Aim: The aim of this study was to evaluate the association between arterial stiffness and albuminuria and glomerular filtration rate (GFR) in patients with type 2 diabetes mellitus.
Methods: This multicenter cohort study analyzed 2613 patients with type 2 diabetes. Brachial-ankle pulse wave velocity (baPWV) was used as a noninvasive marker of arterial stiffness. Additionally, the patients were categorized into four groups according to their albumin-to-creatinine ratio (ACR, normoalbuminuria versus albuminuria) and estimated GFR (eGFR, <60 mL/min/1.73 m2 versus ≥60 mL/min/1.73 m2).

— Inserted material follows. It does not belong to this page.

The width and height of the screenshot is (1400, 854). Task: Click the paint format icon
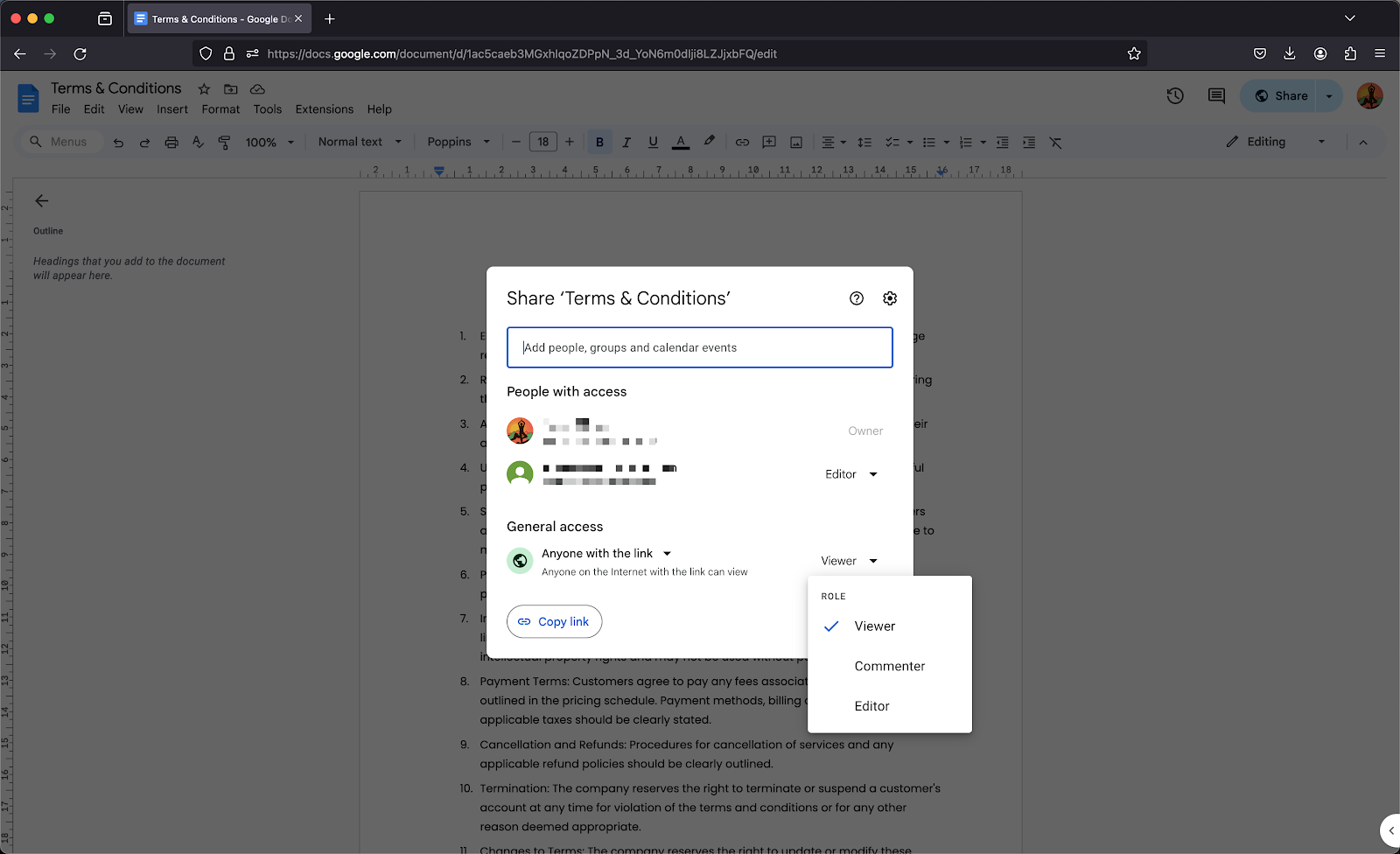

Results: A univariate analysis revealed that maximal baPWV was significantly associated with both the ACR (r = 0.297, P < 0.001) and eGFR (r = -0.220, P < 0.001). A multivariate analysis adjusted for significant clinical variables and eGFR showed that baPWV remained significantly correlated with the ACR (r = 0.150, P < 0.001). Also, baPWV was correlated positively with the ACR in patients with an eGFR ≥ 60 mL/min/1.73 m2 (r = 0.146, P < 0.001). However, baPWV was not correlated with eGFR after adjustment for significant clinical variables.
Conclusions: The present findings indicate that arterial stiffness is more associated with albuminuria than a decrease in GFR in patients with type 2 diabetes mellitus.